The End, thanks for the response. There is some difficulty in getting your work recognized on OS, though it's far easier than In Real Life, where you have to query, pitch ideas, and sometimes get those ideas shot down repeatedly by editors with lukewarm IQs. Other times, when you're successful In Real Life, you banter essay versions back and forth, make copious revisions, change the voice, sometimes the entire point of the essay, hack it to death, and all to end up in some popular magazine that maybe didn't do your work service. There are pitfalls to writing in any venue.
And on OS, there are plenty of people and essays that don't get their "due," if by "due" you mean "recognized on the cover or something." I've felt the same way about some of my work here, which doesn't always get read as much as this piece. I'll even risk rousing ire and say that there are some really mediocre writers who get consistent attention far beyond what I get, or Mike Copperman, or Patrick Tracey, or several others do. Rob St. Amant wrote a great piece about listening and debating with an expert--and it got well recognized and read, but that's not common. Dorinda wrote something about teaching composition and using stasis as a pedagogy--and that didn't receive as much attention as it was "worth." But I don't think Dorinda expected it to, either. That's the nature of writing a lot of times.
Additionally, I'd like to point out, for the record, that this essay isn't about sex, genitalia or toilets--not in the least. The surface plot revolves around these things, sure (well, "sex"? Really? That's just silly.), but the narrative is simply not about that in the slightest. If you cannot see the difference, or the nuance, and yet are complaining about how our writing is "the same", and yet not equally recognized, then perhaps you need to look more deeply, and learn to read more closely. I saw nothing on your blog that would indicate that we share interests or writing styles, or anything. In fact, I saw almost nothing there besides a video.
Also, it's "clique." Not "click."
My favorite part was when you were running across the parking lot yelling, "Put your penis away!" Too too funny.
(Regarding The End: Don't Feed the Trolls.)
"The girl crossed her arms, glared at Ivan, and then finally asked Chloe, “How do you put up with this?”
Chloe looked up from their game, glanced around the room, and said, “Put up with what?” she said."
When the world tolerates kids with differences as well as we tolerate old farts who waste our time in line flirting with the clerk, this will be a beautiful place, safe for all.

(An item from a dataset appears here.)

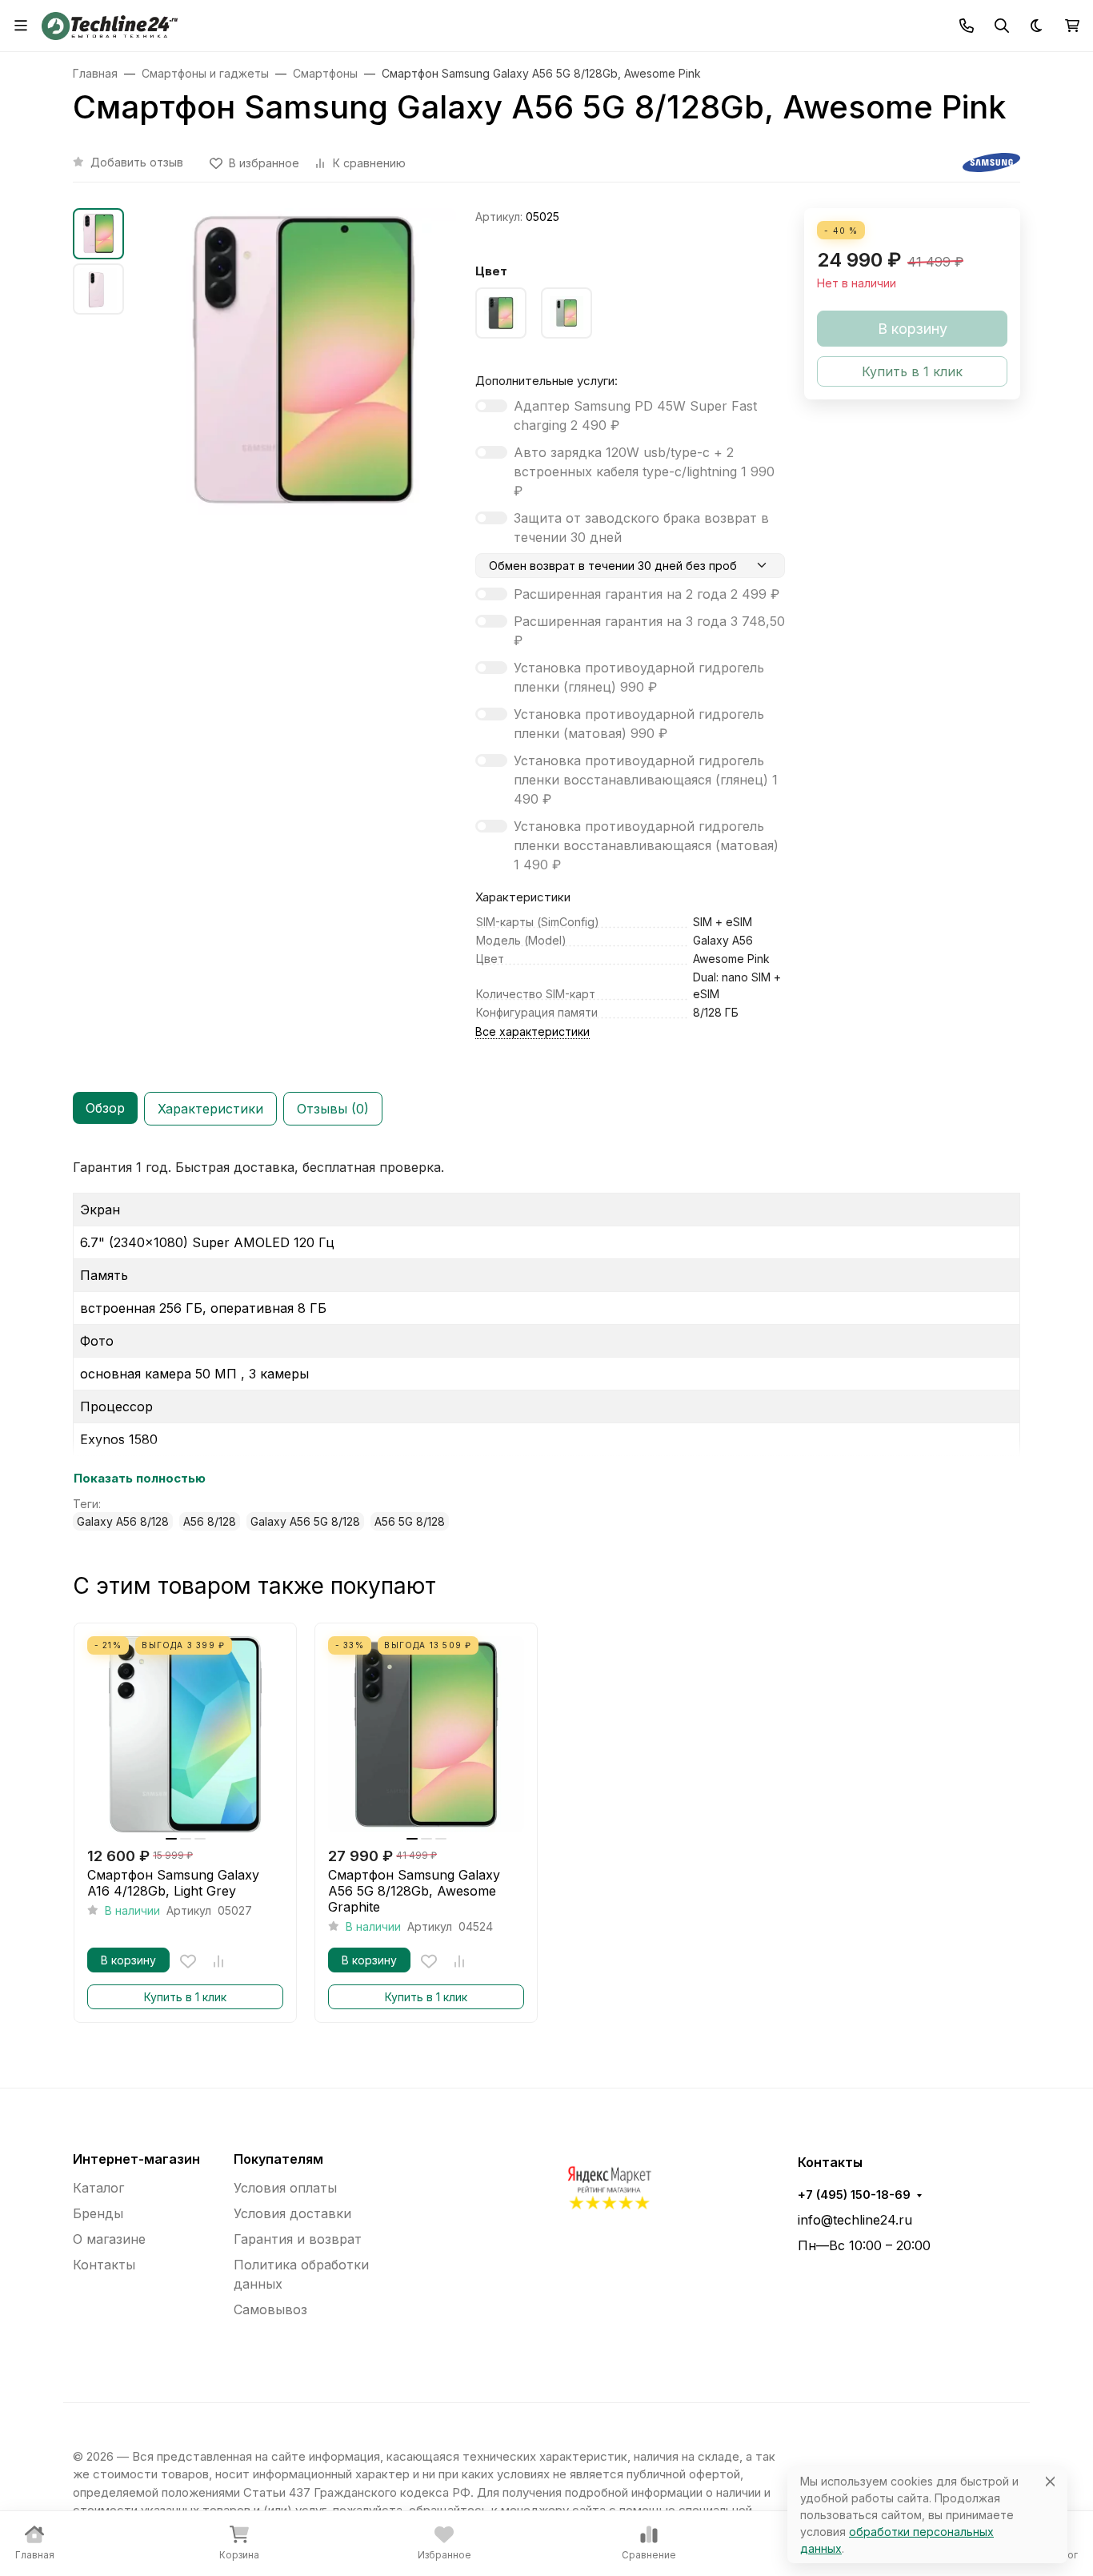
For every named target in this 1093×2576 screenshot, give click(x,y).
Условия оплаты (285, 2188)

Good porpoise. Good to share.
BP's (no 76) gas stop have pots.
Porto Pots are Not nice privies.
Wood oak double-seats do pinch.
Indoor flush? Good? Wash a pot.
Brush teeth? Spring commode pot.
What? Nature's scheme? huh. Pots!
Pots are supposed to be wood. Yea!
Ay, have an indoor flusher? Spring!
Oy!No let the bladder get any fatter.
I hope I say:`I enjoyed the read lots.
O No smoke pot in the outhouse pot.
And what a precious littl boy you have!
On automatic flushers, I'm not a fan either, mostly because the toilets splash and flush at the wrong times. And seriously, do we need to waste electricity this way?
My son has sensory issues and ADHD. At age 3 he was recently potty-trained and terrified of the loudness of public bathrooms. The sensor-toilets were the worst, but the echoes and the loudness of the other toilets were also overwhelming to him. We had to make a long driving trip and every bathroom stop was difficult. At one point my husband tried to take him into a highway rest area bathroom and it just wasn't going to happen. He was in hysterics. I asked my husband to just take him over to the side, in the dog run area, and have him go against a tree. I thought they were discreet and quick, but a woman noticed and gave my husband a tongue-lashing in front of my kid.
I still hate that woman. It was perfectly OK for the dogs to piss on the ground, but the pee of a sobbing 3yo is "disgusting" and "unsanitary." Bitch.
Anyway, great post! Funny, and real. It's the little things.
I would have rinsed my sandal and foot off in the sink, personally.